Assigned task:
Records follow. Select each line holding "link".

Stored data:
....

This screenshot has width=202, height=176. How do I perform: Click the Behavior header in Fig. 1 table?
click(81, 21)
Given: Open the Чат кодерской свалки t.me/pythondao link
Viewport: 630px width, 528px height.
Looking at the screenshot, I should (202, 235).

....

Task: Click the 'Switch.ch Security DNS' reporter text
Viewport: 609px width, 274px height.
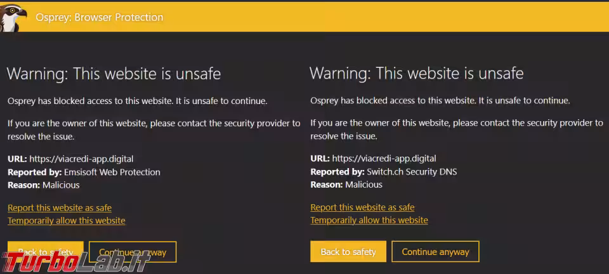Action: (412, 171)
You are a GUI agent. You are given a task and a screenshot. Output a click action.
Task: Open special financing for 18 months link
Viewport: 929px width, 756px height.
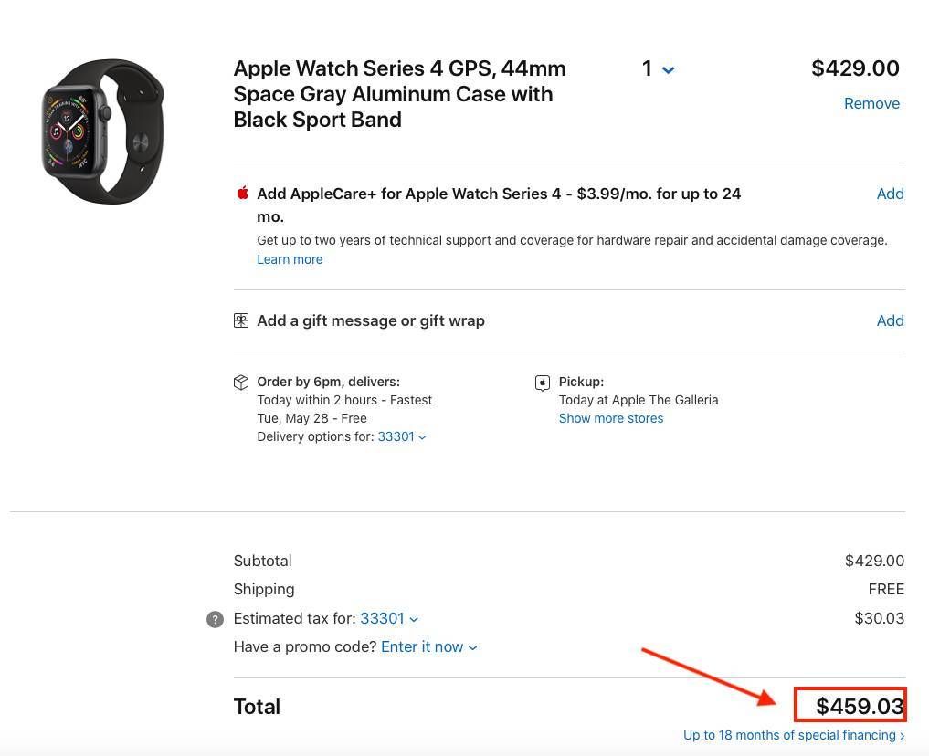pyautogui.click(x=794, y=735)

....

Solution below:
Given: Open the Чат кодерской свалки t.me/pythondao link
Task: Open special financing for 18 months link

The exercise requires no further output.